--- Tarefa obrigatória 1 ---
Diga se cada afirmação abaixo está de acordo com o texto sobre violência contra as mulheres negras, respondendo sim ou não e citando literalmente as palavras do texto que decidem a questão. (a) A Lei nº 13.104/15 foi sancionada em 09 de março de 2015. (b) O Dia Internacional pela Eliminação da Violência contra as Mulheres é celebrado em 20 de novembro. (c) O slogan "O pessoal é político" foi visibilizado por mulheres organizadas a partir das décadas de 1980 e 1990.
--- Tarefa obrigatória 2 ---
Prossiga com o texto sobre violência contra as mulheres negras a partir da última frase apresentada.

--- Trecho selecionado ---
====
Reflexões sobre violência contra as mulheres negras e o conceito de interseccionalidade, por Gisele Rocha Côrtes

Reflexões sobre violência contra as mulheres negras e o conceito de interseccionalidade
Gisele Rocha Côrtes
giselerochacortes@gmail.com
O mês de novembro aglutina dois marcos de resistência, 20 de Novembro – Dia Nacional de Zumbi e da Consciência Negra, e 25 de novembro – Dia Internacional pela Eliminação da Violência contra as Mulheres. Na celebração destas efemérides, escrevo com o intuito de aprofundarmos perspectivas de enfrentamento, no campo informacional, sobre as cruéis violências e feminicídios que afetam a vida das mulheres, em especial das mulheres negras. O assassinato de mulheres em dinâmicas estruturadas, nas desigualdades de gênero e na misoginia, é designado como feminicídio. Em 09 de março de 2015, no Brasil, foi sancionada a Lei nº 13.104/15, a qual define feminicídio como o assassinato de uma mulher, cometido por razões da condição de sexo feminino, quando o crime envolve violência doméstica e familiar e/ou menosprezo ou discriminação contra a condição de mulher.
Graças ao protagonismo dos movimentos feministas, a violência contra as mulheres tem se tornado um problema político. Por meio de diferentes vertentes teóricas e práxis política, mulheres organizadas, em especial, a partir das décadas de 1960 e 1970, visibilizaram o slogan “O pessoal é político”, reivindicando, dentre outras questões, o comprometimento do Estado na criação de políticas públicas específicas para as mulheres. Além disso, problematizam a concepção naturalizante de masculinidade, marcada pela utilização da força, do controle e da posse das mulheres.
====
--- Material coletado ---
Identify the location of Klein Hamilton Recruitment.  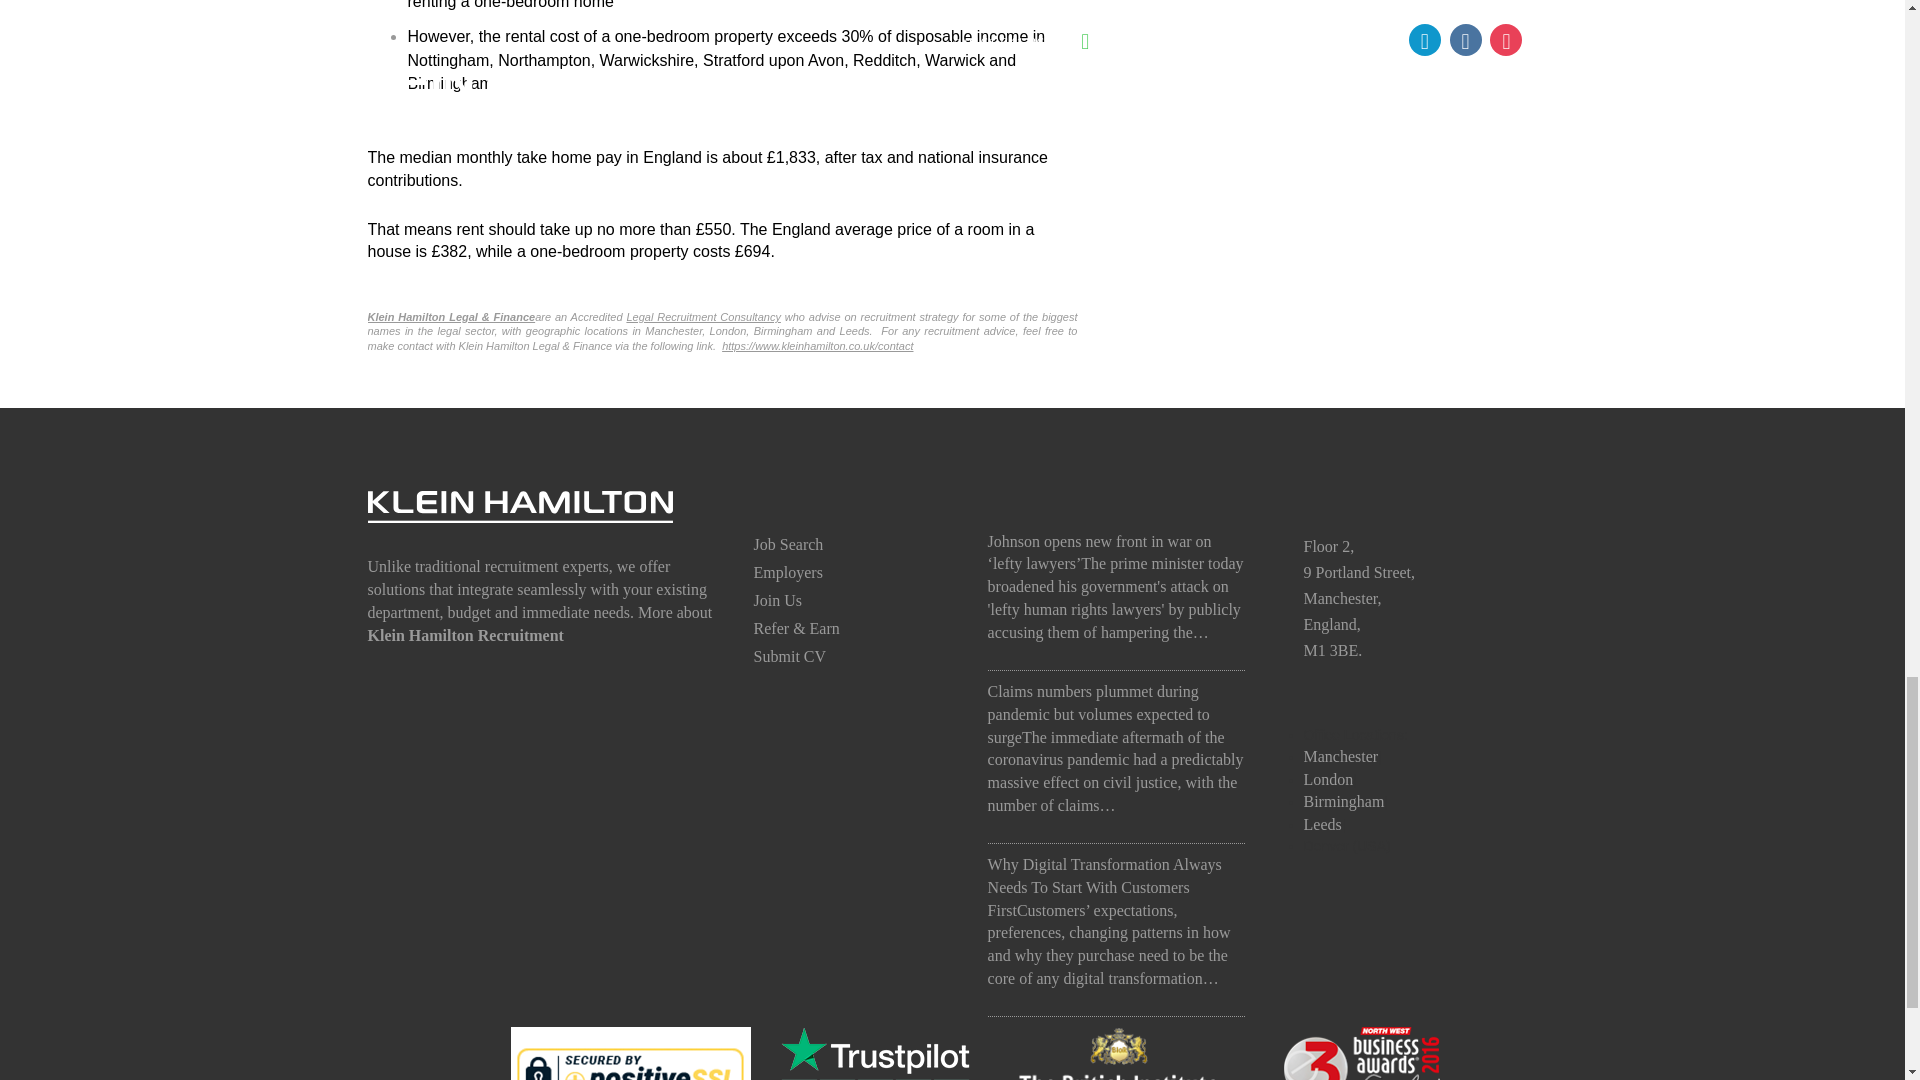
(466, 635).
====
--- Resposta escrita 1 ---
(a) Sim: "Em 09 de março de 2015, no Brasil, foi sancionada a Lei nº 13.104/15".
(b) Não: "25 de novembro – Dia Internacional pela Eliminação da Violência contra as Mulheres".
(c) Não: "a partir das décadas de 1960 e 1970, visibilizaram o slogan “O pessoal é político”".

--- Resposta escrita 2 ---
A violência doméstica, uma das facetas da violência de gênero, atinge mulheres de todas as classes sociais, graus de escolaridade, religiões e grupos raciais/étnicos, entretanto, as pesquisas evidenciam que as mulheres negras são as mais impactadas. O Fórum Brasileiro de Segurança Pública explicita que quatro mulheres foram mortas por dia no Brasil, no primeiro semestre de 2022. 62% das mulheres vítimas de feminicídio no país são negras, sete, de cada dez feminicídios, têm como alvo as mulheres negras. Conforme o Instituto Igarapé, o femincídio de mulheres negras aumentou 45% de 2000 a 2020 . O racismo estrutural (Almeida, 2021) e os reflexos do processo de escravização atingem diretamente a situação social das mulheres negras na sociedade, em diferentes contextos, no desigual acesso à educação, à saúde, ao mercado de trabalhos, e nos altos índices de violências.
Os atos de feminicídio articulam-se a diversos dispositivos ideológicos racistas que foram/são utilizados para anular a humanidade das mulheres negras e legitimar sistemáticas e desumanas violações (Carneiro, 2003). Nessa dinâmica, a representação e o corpo das mulheres negras são marcados por uma sexualização exacerbada e pela objetificação. De acordo com Gomes (2017), no Brasil, a construção das identidades negras é delineada por processos complexos.
Estas identidades foram (e têm sido) ressignificadas, historicamente, desde o processo da escravidão até as formas sutis e explícitas de racismo, à construção da miscigenação racial e cultural e às muitas formas de resistência negra num processo – não menos tenso – de continuidade e recriação de referências identitárias africanas. É nesse processo que o corpo se destaca como veículo de expressão e resistência sociocultural, mas também de opressão e de negação (Gomes, 2017, p. 194).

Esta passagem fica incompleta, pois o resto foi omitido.